#### Exercise objective:
Leaving out the pictures, write out exactly each line from the line with "You are a computer-use" through the close of the listing below.

:: Records to process

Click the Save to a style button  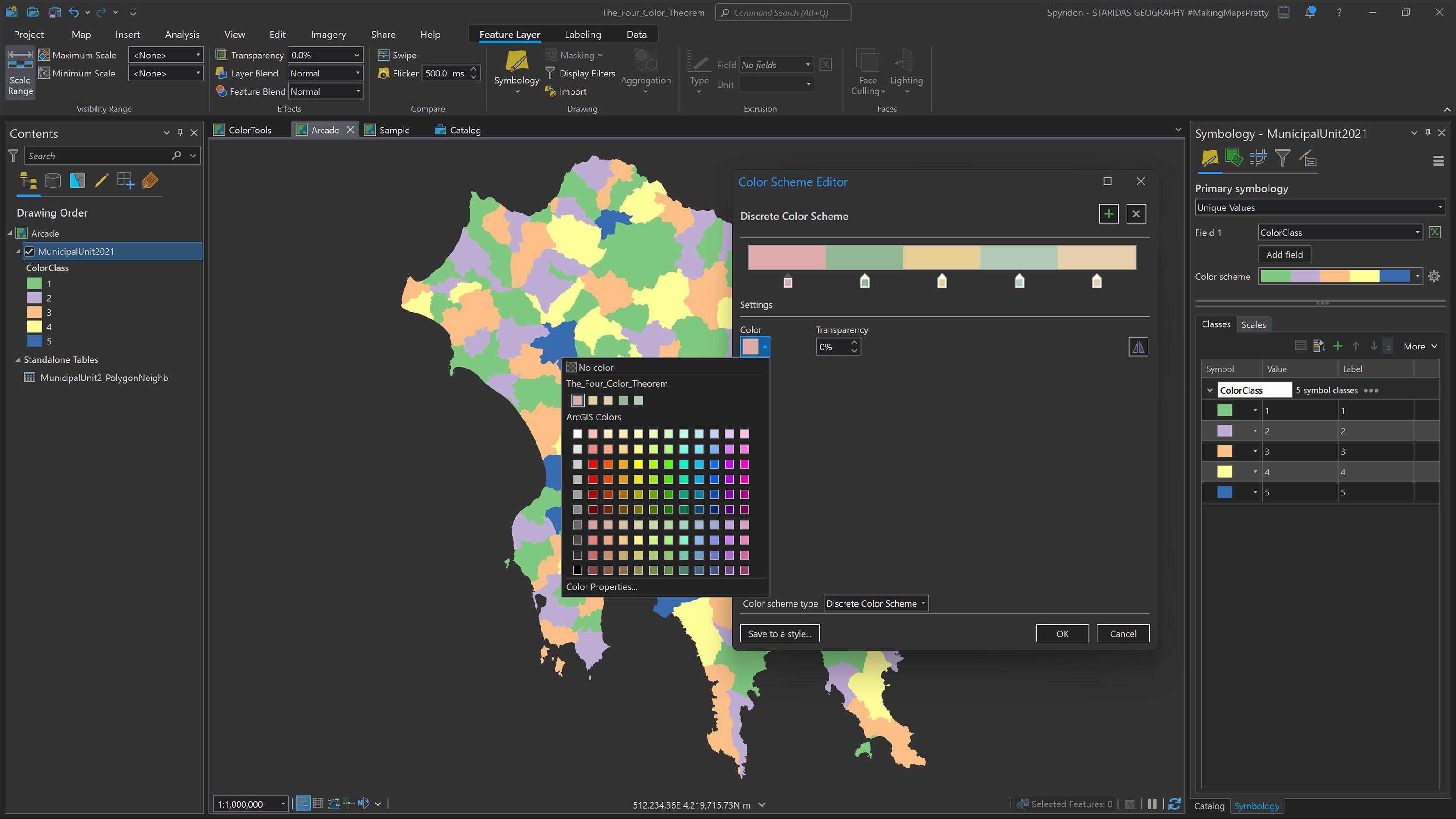(779, 633)
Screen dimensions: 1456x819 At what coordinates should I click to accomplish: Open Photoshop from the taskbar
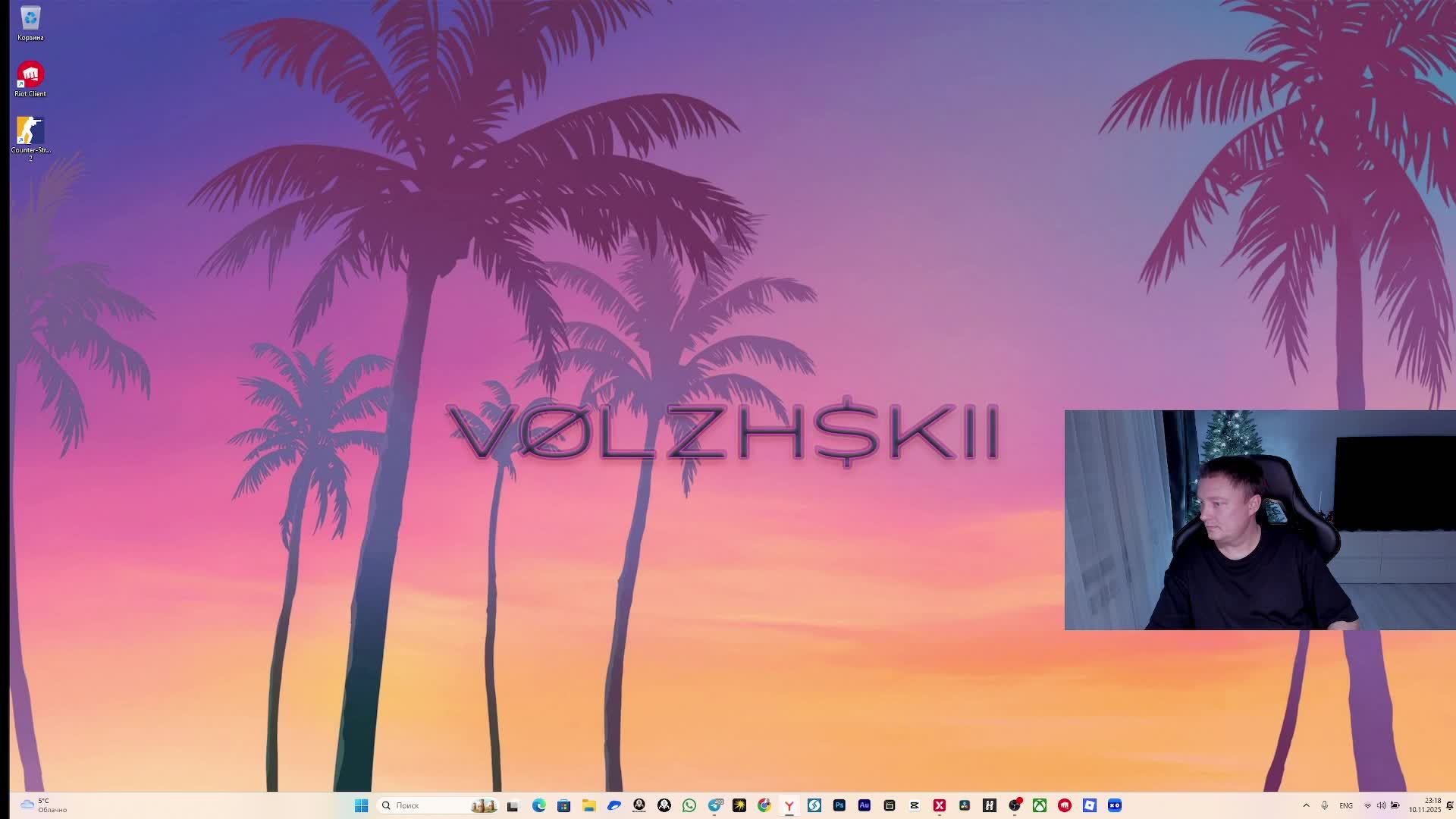[x=839, y=805]
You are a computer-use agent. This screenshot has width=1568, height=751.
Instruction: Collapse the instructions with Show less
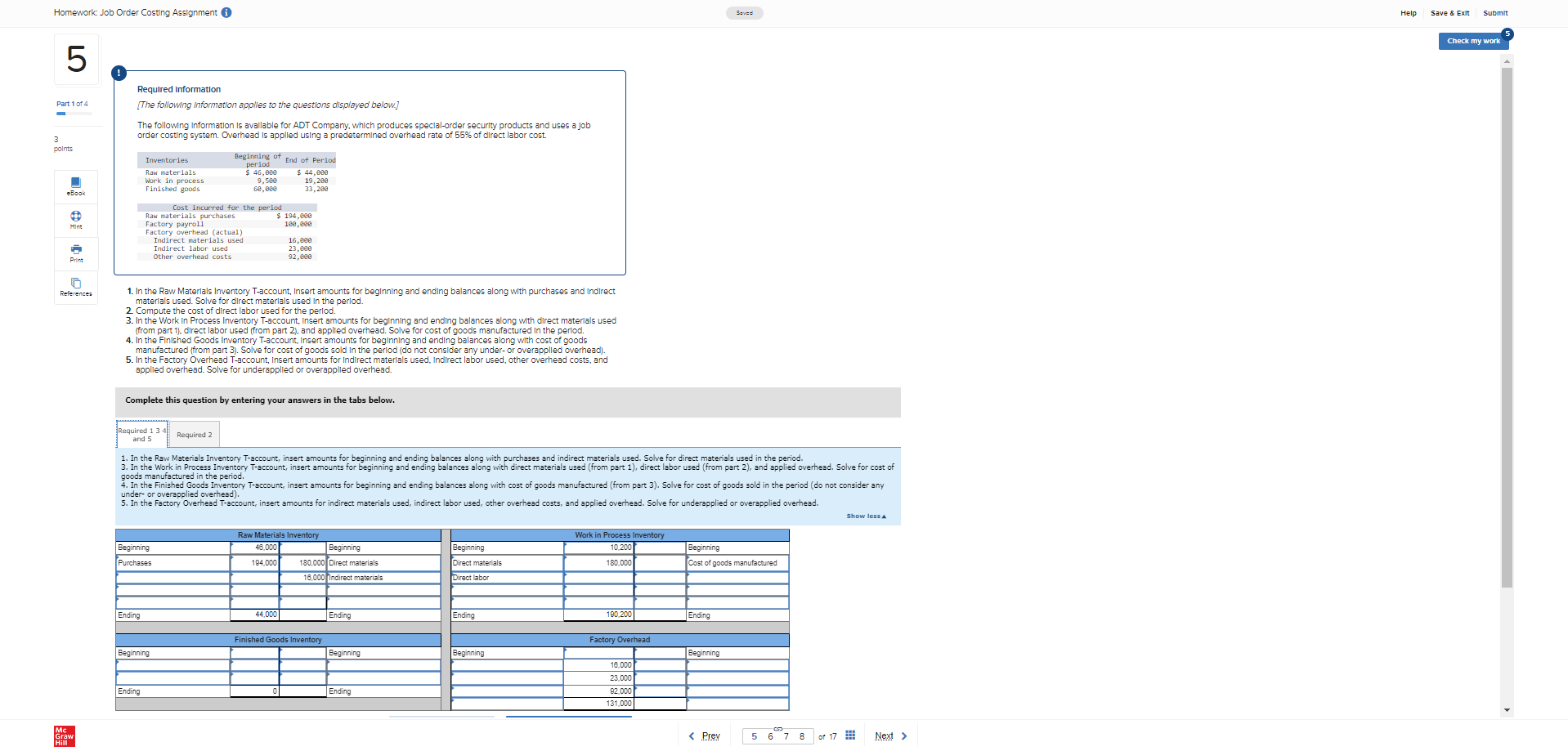click(866, 516)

::::

#### Response to the task:
You are a computer-use agent. This screenshot has width=1568, height=751.
Instruction: Collapse the instructions with Show less
click(866, 516)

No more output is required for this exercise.